Many years ago a game warden in California by the name of
Carl Lund was found dead in his government-issued car in a remote location in the
northern part of the state. He had been on duty the night of his death, and the
area was one where illegal deer hunting often occurred. As a convenience, wardens’
cars had been equipped with beds, and the wardens were permitted to sleep in
them when on night patrol.
Lund failed to return from one such outing, and a search
discovered him dead in his car. The two-way radio, ignition switch, and heater
were on and the gas tank was empty. All the windows but one small wing vent
were closed. Lund’s skin was cherry red, a classic sign of carbon monoxide
poisoning.

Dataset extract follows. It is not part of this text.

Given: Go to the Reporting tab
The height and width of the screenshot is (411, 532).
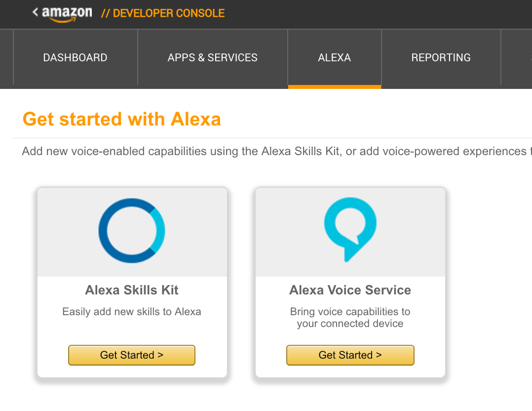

The scene was that of a common suicide or accidental asphyxiation,
except for one thing: beside Lund’s body was the similarly dead body of a
woman, one Chelsea Miami. “The bodies were clad respectively only in shorts and
panties and were partially covered by a blanket,” according to the court
opinion. You can do the math.
Lund’s widow filed a workers compensation claim, asserting
that her husband's death had occurred in the line of duty. The state—Lund’s former
employer—argued that he had left his post in favor of dalliance, that he was
therefore not on duty at the time, and that workers compensation was therefore not
due. The Industrial Accident Commission, overseer of the workers compensation
system, agreed with Mrs. Lund and issued death benefits. The state appealed.
It is not the prerogative of appellate courts to substitute their
interpretation of the facts for that made in the tribunal below. We saw this in
Buck v. Bell, where Carrie Buck, her
mother, and her daughter were deemed mentally handicapped by the jury based the
evidence before them. Unless there was no way a reasonable jury could have reached
that conclusion from the evidence presented, those facts had to be accepted by the
appellate courts. Their only province is to determine whether the lower courts
applied the law correctly.
Interestingly, the situation is much like the instant replay
rule in professional sports. Unless a review shows that the referee's call was
clearly wrong, “the ruling on the field stands.”

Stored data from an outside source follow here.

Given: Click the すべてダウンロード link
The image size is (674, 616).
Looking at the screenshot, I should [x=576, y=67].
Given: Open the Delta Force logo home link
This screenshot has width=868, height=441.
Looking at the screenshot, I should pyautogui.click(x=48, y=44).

In Lund, the California appellate court clearly knew what
was going on that car one chilly night in 1948. They even said as much:
[W]e are well aware of
the contrary inferences which might have been drawn from the same set of facts.
The secluded spot in a remote area could have been selected by Lund for its
advantages as a rendezvous in which to conduct an illicit love affair. The
manner in which the cars were parked, the state of partial dishabille [undress]

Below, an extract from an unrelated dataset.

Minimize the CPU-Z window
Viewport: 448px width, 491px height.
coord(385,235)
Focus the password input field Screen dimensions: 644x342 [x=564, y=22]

in which the bodies were found, the fact that Lund had divested himself of his
uniform and placed his gun and boots underneath the seat, all are circumstances
from which the trier of facts [in this case, the Industrial Accident Commission]
might have reasonably concluded that he had either abandoned or deviated from
his duty.
In other words, had these judges been sitting on the Commission
they might have decided that at the time of his death Lund was more engaged in
sexual congress than law enforcement and should not be entitled to benefits. But
workers compensation laws intentionally favor claimants, and the judges could
not say that the commissioners’ decision was clearly wrong. They wrote:
Lund, while
acting in the scope of his employment, was permitted to drive to isolated spots
where game violators might be found. It was a matter of discretion with him
whether or not at such times he converted the car into a bed and slept. In so
doing he was acting within the course of his employment. There was no rule
which forbade him from having company while on duty, and the presence of a
woman in the car with him does not necessarily compel a conclusion that he had
thereby either abandoned his employment or deviated therefrom.
To use a twenty-first century expression, Lund was
“multi-tasking.” And one can sensibly conclude that he was still on duty at the
time of his death. So the court deferred to the judgment of the IAC. “There
being a choice between two inferences reasonably deducible from the evidence,
we cannot say that the commission acted … in excess of its power or that its
findings of fact were unreasonable,” the opinion states.
Although undoubtedly chagrined by the circumstances, Mrs.
Lund was probably somewhat mollified by the outcome of the case.